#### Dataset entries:
________
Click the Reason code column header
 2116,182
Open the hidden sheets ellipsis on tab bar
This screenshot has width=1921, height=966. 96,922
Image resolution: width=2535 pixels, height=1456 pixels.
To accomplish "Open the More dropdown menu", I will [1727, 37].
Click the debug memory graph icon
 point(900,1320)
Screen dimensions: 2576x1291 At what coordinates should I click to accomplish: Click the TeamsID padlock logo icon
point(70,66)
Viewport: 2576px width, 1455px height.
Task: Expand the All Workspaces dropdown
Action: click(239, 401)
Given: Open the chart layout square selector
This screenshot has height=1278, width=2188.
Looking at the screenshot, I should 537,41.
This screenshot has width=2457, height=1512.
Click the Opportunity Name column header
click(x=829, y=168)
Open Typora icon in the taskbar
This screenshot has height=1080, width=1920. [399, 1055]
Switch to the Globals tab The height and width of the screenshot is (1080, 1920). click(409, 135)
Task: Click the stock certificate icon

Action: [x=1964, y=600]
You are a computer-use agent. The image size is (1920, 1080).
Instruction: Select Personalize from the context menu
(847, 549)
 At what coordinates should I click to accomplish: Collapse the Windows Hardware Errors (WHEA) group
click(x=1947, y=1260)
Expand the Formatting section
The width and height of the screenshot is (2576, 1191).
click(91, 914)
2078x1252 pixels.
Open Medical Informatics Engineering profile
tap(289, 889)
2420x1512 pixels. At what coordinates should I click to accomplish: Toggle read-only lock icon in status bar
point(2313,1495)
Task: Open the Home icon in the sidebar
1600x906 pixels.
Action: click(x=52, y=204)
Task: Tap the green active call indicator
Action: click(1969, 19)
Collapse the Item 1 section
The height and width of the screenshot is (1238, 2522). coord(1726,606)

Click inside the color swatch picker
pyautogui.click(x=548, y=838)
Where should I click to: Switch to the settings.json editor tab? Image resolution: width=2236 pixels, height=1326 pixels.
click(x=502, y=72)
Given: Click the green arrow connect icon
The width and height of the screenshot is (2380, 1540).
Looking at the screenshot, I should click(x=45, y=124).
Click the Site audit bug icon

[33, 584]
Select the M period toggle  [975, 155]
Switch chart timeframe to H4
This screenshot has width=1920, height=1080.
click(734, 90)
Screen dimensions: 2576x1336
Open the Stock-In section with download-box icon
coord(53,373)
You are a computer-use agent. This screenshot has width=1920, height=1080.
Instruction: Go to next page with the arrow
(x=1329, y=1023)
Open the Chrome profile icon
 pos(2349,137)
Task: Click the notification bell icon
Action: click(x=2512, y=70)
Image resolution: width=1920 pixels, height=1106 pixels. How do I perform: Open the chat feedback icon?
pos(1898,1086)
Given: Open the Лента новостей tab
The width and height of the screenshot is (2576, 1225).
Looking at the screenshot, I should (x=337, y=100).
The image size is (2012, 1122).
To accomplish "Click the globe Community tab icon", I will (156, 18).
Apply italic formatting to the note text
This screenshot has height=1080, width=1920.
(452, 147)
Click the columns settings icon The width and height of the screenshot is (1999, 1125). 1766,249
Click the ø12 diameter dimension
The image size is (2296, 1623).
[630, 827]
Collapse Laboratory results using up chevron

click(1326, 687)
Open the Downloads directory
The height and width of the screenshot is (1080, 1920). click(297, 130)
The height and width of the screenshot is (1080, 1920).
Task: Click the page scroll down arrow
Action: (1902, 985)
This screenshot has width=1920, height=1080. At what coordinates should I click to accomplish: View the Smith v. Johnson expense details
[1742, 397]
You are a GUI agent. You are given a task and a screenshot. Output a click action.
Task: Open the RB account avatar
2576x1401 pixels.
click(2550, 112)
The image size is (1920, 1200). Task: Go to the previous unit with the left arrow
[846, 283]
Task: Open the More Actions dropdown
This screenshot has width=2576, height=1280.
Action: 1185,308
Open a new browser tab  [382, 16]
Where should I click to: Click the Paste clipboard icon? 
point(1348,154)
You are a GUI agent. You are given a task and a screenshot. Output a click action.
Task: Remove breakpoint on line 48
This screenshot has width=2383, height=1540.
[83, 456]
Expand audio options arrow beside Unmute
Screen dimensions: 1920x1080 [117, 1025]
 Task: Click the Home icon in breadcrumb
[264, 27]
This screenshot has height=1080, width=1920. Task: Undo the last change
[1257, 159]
________
#### Exercise prompt:
One number should be returned: how many lines in the records contain the word "More".

#### Task response:
2